Your instructions: In the entries that follow, which lines hold the string "agent"? List them.

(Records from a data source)
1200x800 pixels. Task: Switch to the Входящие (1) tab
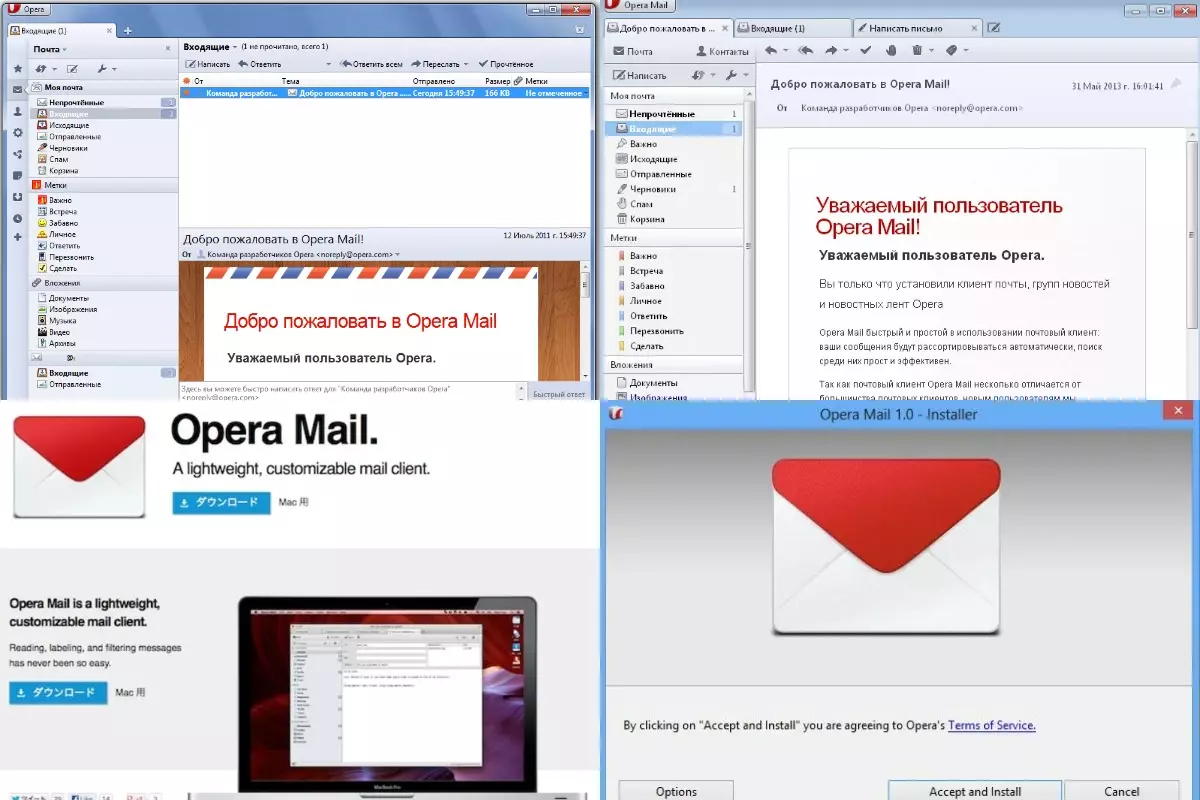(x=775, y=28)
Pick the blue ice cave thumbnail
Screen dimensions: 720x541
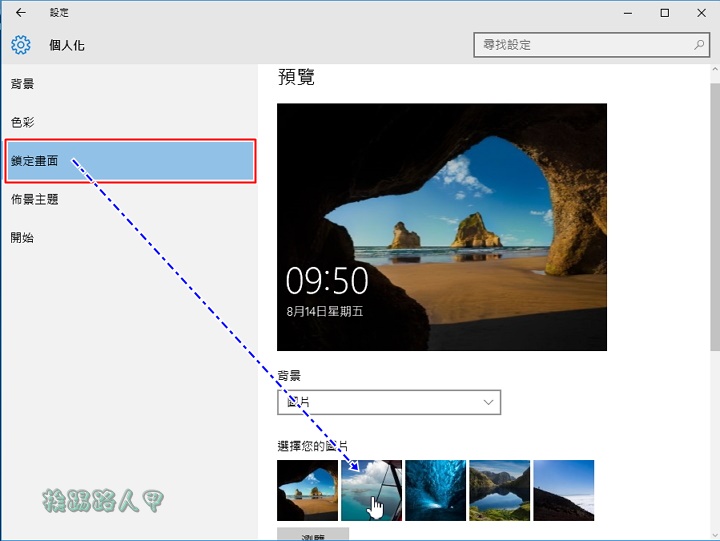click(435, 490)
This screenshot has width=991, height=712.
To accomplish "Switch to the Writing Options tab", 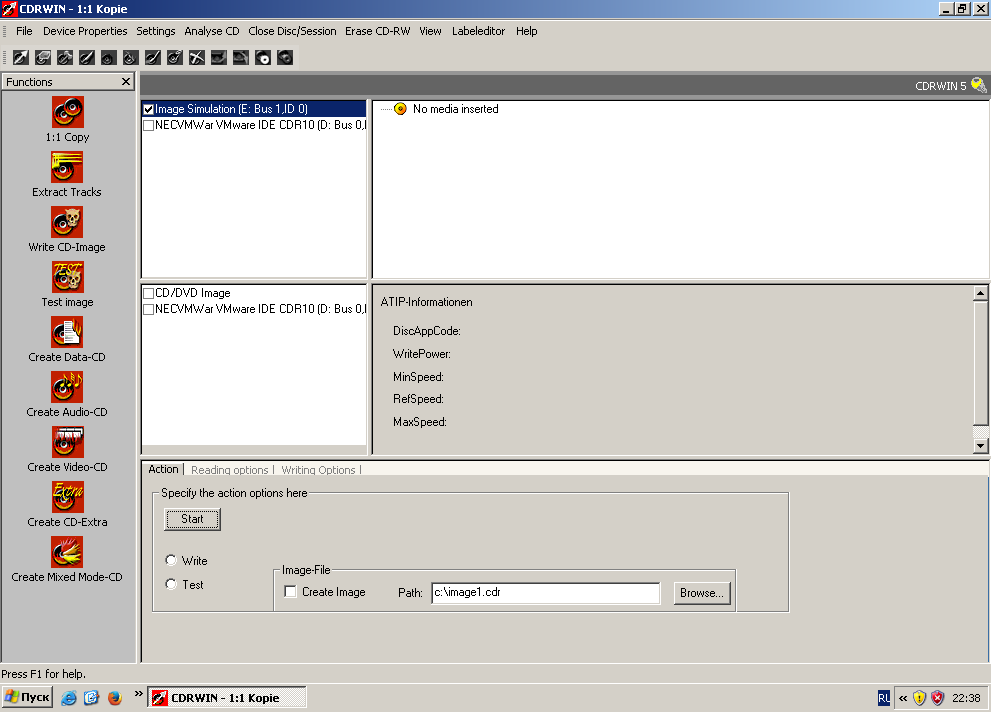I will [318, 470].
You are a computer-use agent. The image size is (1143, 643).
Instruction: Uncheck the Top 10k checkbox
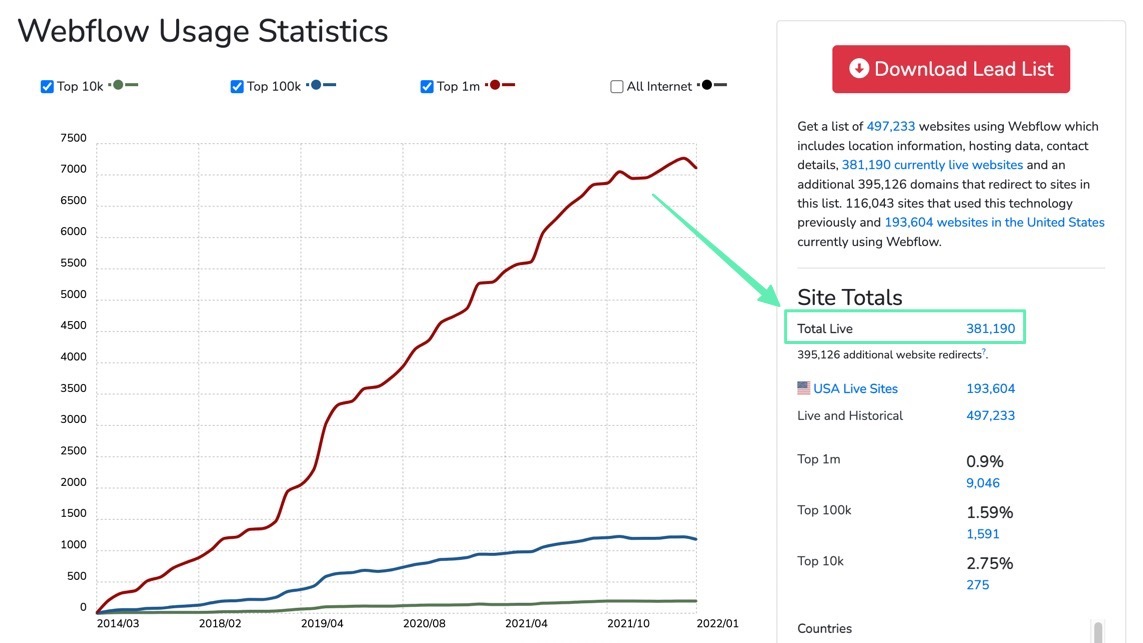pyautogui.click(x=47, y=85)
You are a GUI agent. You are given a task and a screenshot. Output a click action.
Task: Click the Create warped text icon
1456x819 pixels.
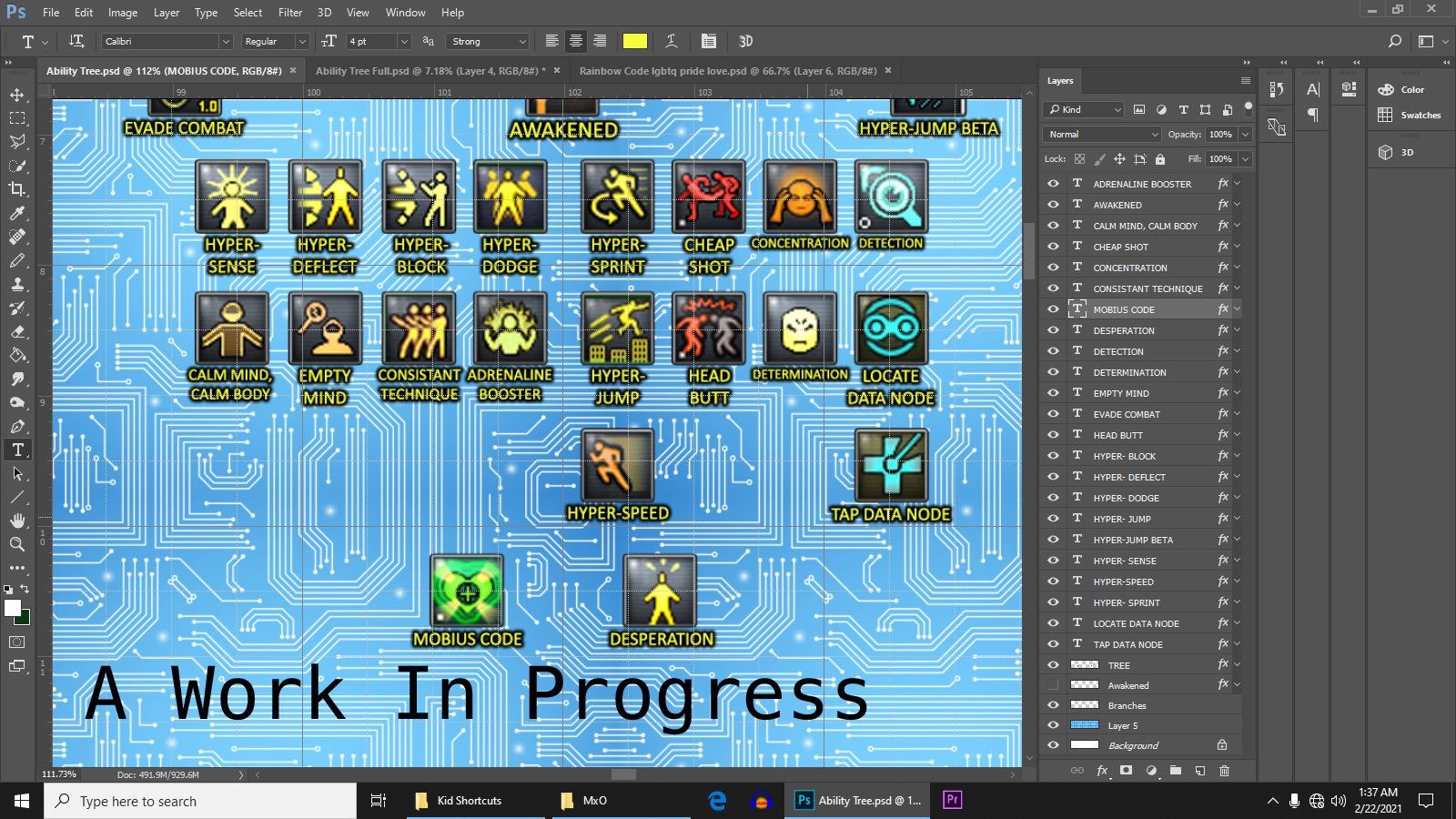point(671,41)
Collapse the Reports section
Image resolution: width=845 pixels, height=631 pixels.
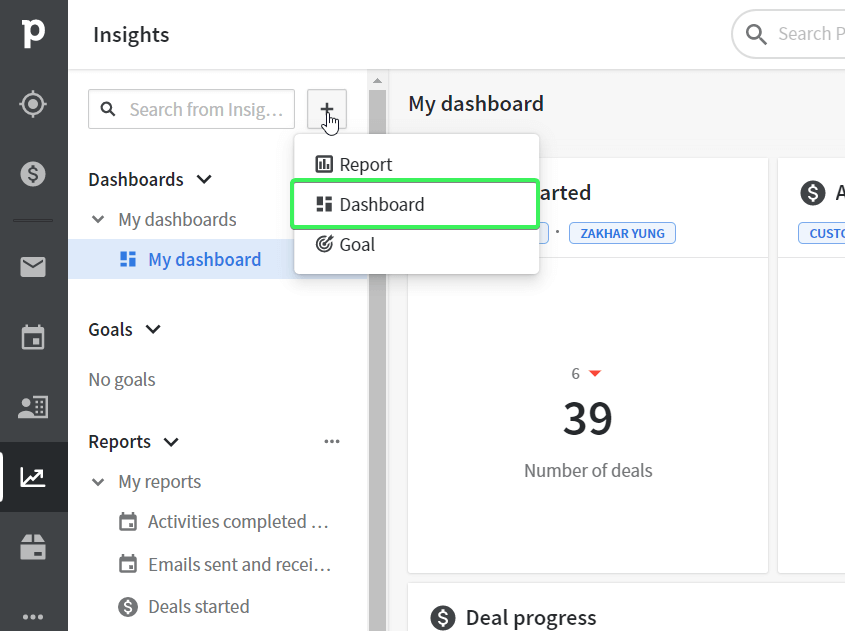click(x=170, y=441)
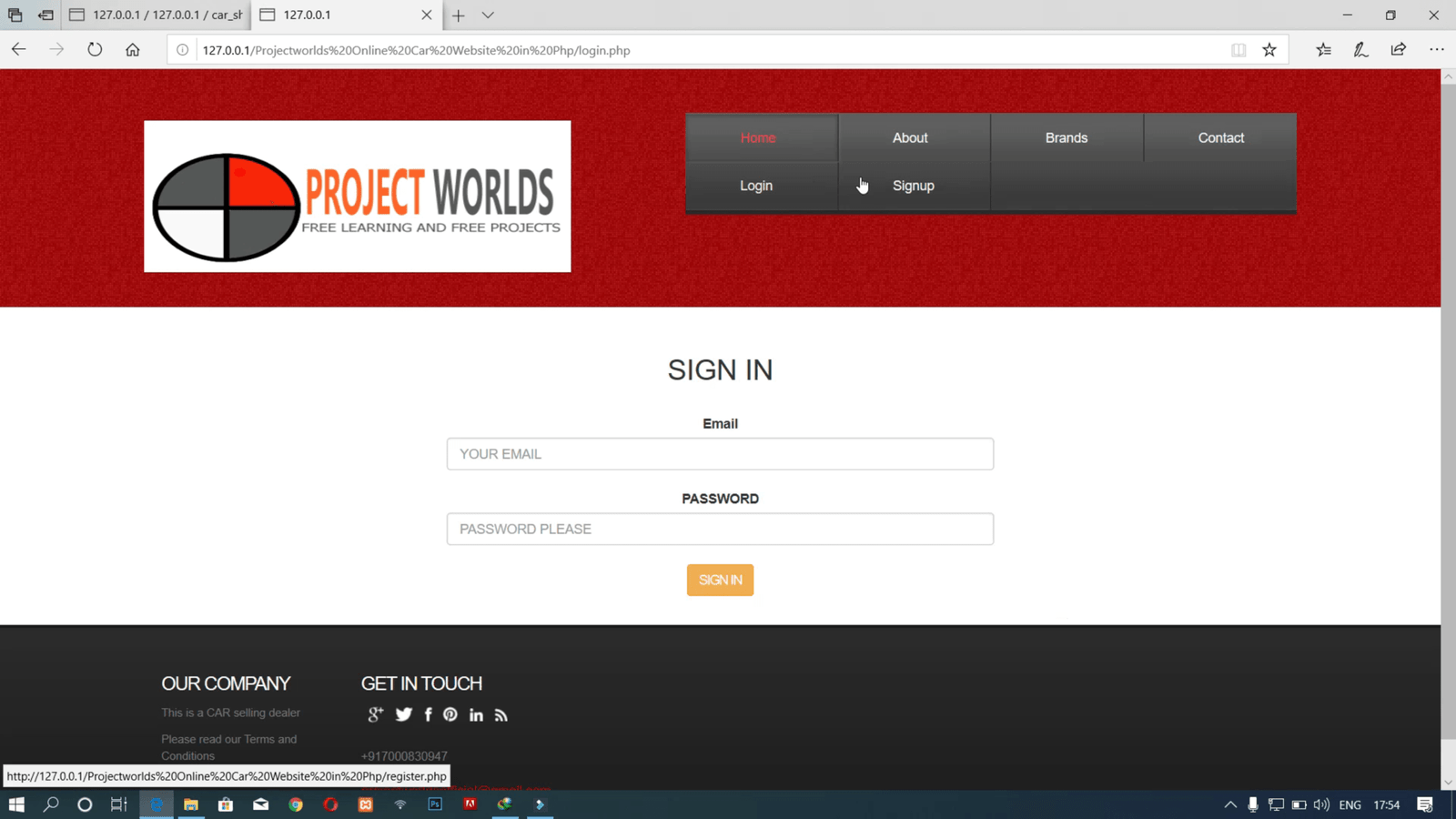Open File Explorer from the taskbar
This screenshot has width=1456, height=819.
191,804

Expected answer:
You are a computer-use agent. The image size is (1143, 643).
You are a GUI agent. You are given a task and a screenshot. Output a click action.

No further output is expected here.